🤖 AI Summary
Large language models (LLMs) frequently generate factually incorrect outputs—commonly termed “hallucinations.” Existing hallucination detection methods typically rely on access to internal model states (e.g., token probabilities) or external knowledge sources, rendering them inapplicable in black-box API settings. This paper proposes a purely black-box hallucination detection method that requires no internal model access or external resources. It leverages uncertainty-inducing prompts (e.g., “I’m not sure…”) and measures response consistency across multiple stochastic samplings to construct a factual consistency score. The resulting metric is fully API-based, highly generalizable, and easily deployable. Extensive experiments across diverse LLMs and benchmark datasets demonstrate that our method significantly outperforms internal-state– or knowledge-dependent baselines in hallucination identification accuracy.
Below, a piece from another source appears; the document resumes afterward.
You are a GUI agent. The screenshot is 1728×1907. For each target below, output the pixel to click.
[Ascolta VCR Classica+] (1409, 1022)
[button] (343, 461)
By enabling reliable factuality assessment without model introspection or auxiliary knowledge, this work establishes a novel paradigm for trustworthy LLM deployment in black-box environments.
📝 Abstract
Despite the great advancement of Language modeling in recent days, Large Language Models (LLMs) such as GPT3 are notorious for generating non-factual responses, so-called "hallucination" problems. Existing methods for detecting and alleviating this hallucination problem require external resources or the internal state of LLMs, such as the output probability of each token. Given the LLM's restricted external API availability and the limited scope of external resources, there is an urgent demand to establish the Black-Box approach as the cornerstone for effective hallucination detection. In this work, we propose a simple black-box hallucination detection metric after the investigation of the behavior of LLMs under expression of uncertainty. Our comprehensive analysis reveals that LLMs generate consistent responses when they present factual responses while non-consistent responses vice versa. Based on the analysis, we propose an efficient black-box hallucination detection metric with the expression of uncertainty. The experiment demonstrates that our metric is more predictive of the factuality in model responses than baselines that use internal knowledge of LLMs.